Gen Prawit insisted the election will be held only after the key election-related bills, particularly the organic bill on the election of MPs, are enacted.
At a state-level meeting held in Washington this week, Gen Prayut promised Mr Trump his government will announce an election date next year.
- Report from Washington: Prayut promises Trump an election date
At a Tuesday evening (Wednesday, Thailand time) dinner co-hosted by the US-Asean Business Council and the US Chamber of Commerce, Gen Prayut repeated his pledge to Mr Trump. “Democracy will definitely come around. I will announce dates for elections,” he told guests.
Gen Prawit said politicians misunderstood on Wednesday, when they called on Prime Minister Prayut Chan-o-cha to keep his promise to hold the general election next year “as promised to the US president”.
But Gen Prawit’s narrow statement does not tally with all the facts of the Trump-Prayut meeting early Tuesday, Thailand time.
Exactly what the prime minister said to Mr Trump is arguably in dispute. However, Gen Prayut signed off on an unambiguous pledge in their joint statement.
The document clearly commits the premier to a vote during 2018. This is Paragraph 8:
Recognising Thailand’s strategic importance to the United States and the region, President Trump welcomed Thailand’s commitment to the Roadmap, which, upon completion of relevant organic laws as stipulated by the Constitution, will lead to free and fair elections in 2018. The two leaders also recognised the importance of protecting and promoting human rights and fundamental freedoms.
Thaworn Senneam, a former Democrat Party MP, told the Bangkok Post he believed Gen Prayut intends for the election to be held according to the roadmap.
If the election is held next year, the government will have been in power for more than four years, exceeding the normal four-year tenure for an elected government. It would be too much for a non-elected administration, Mr Thaworn said.
Democrat deputy leader Sathit Pitudecha said Gen Prayut should keep his promise to abide by his election roadmap as this would boost investor confidence, which in turn would help the economy to recover.
A lack of clarity on the election issue could lead people to think that the government wants to prolong its grip on power by delaying the roadmap for another 150 days, Mr Sathit said.
But political scientists Suchit Boonbongkarn said he was not sure if the public really wanted an early election because many people were not interested in elections.
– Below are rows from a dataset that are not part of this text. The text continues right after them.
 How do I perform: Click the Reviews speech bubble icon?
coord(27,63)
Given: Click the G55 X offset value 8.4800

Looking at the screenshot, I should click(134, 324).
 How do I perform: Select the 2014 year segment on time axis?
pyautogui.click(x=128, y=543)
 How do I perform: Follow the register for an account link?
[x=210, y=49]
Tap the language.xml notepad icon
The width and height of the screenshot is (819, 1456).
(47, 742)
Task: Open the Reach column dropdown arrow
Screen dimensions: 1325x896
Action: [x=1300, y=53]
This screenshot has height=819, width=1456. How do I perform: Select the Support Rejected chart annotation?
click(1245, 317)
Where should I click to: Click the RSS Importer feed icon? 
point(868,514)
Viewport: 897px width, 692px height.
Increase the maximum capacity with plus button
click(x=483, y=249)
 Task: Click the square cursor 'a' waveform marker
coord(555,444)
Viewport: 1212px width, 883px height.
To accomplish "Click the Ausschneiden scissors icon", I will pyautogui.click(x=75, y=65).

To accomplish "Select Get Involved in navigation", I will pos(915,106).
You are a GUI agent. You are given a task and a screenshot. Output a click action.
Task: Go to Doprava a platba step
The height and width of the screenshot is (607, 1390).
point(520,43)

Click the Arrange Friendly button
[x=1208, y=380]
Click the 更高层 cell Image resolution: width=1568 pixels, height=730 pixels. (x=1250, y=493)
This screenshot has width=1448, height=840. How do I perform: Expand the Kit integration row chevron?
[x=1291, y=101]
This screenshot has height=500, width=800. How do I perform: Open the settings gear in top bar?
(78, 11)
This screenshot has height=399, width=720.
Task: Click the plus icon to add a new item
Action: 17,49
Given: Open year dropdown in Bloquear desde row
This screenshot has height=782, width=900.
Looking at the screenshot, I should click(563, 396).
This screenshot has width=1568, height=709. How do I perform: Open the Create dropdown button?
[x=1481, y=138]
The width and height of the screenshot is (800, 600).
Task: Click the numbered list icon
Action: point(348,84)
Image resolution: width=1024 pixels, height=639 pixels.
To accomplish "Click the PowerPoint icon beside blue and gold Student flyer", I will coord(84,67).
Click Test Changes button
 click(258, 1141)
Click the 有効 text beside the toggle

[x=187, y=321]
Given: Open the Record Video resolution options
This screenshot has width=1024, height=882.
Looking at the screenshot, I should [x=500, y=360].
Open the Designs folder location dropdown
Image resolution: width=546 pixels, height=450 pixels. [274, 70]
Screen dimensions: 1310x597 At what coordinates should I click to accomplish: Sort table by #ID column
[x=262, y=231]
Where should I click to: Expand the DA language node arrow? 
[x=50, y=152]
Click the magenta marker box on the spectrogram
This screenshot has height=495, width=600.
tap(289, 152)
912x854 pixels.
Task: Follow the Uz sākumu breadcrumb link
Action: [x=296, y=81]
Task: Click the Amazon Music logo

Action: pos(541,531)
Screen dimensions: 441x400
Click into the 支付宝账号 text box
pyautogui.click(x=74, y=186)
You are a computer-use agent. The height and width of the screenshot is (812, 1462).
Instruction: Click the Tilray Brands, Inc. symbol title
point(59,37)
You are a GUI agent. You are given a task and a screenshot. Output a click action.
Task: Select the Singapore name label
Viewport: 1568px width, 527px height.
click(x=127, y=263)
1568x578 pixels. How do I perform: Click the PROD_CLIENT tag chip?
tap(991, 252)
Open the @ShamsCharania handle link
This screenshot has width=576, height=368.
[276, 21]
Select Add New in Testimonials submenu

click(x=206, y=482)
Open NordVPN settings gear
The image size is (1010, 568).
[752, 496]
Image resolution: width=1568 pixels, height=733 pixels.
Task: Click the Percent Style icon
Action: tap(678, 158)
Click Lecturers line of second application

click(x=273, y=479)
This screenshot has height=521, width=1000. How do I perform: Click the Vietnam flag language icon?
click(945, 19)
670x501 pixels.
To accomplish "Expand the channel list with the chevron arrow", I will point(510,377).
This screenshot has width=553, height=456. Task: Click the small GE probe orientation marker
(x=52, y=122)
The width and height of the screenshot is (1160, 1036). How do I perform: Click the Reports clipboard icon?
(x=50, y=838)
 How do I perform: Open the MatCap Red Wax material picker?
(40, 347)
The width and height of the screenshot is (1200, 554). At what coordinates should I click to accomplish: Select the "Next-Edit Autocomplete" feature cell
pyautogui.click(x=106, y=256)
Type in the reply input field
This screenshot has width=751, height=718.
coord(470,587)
Some were concerned that the same politicians would return after the polls and the political mess that preceded the May 22, 2014 coup would happen all over again, Mr Suchit said.
Samart Kaewmeechai, a former Pheu Thai Party MP, said the fact that Gen Prayut had promised Mr Trump an election date had given more weight to the possibility that the election will be held according to the roadmap.
Mr Samart said he believed the election will be held next year though whether it will take place in the middle or the latter half remains to be seen.
“We must believe in the word of Gen Prayut. He said as much to the leader of a superpower country, and it got worldwide publicity,” Mr Samart said.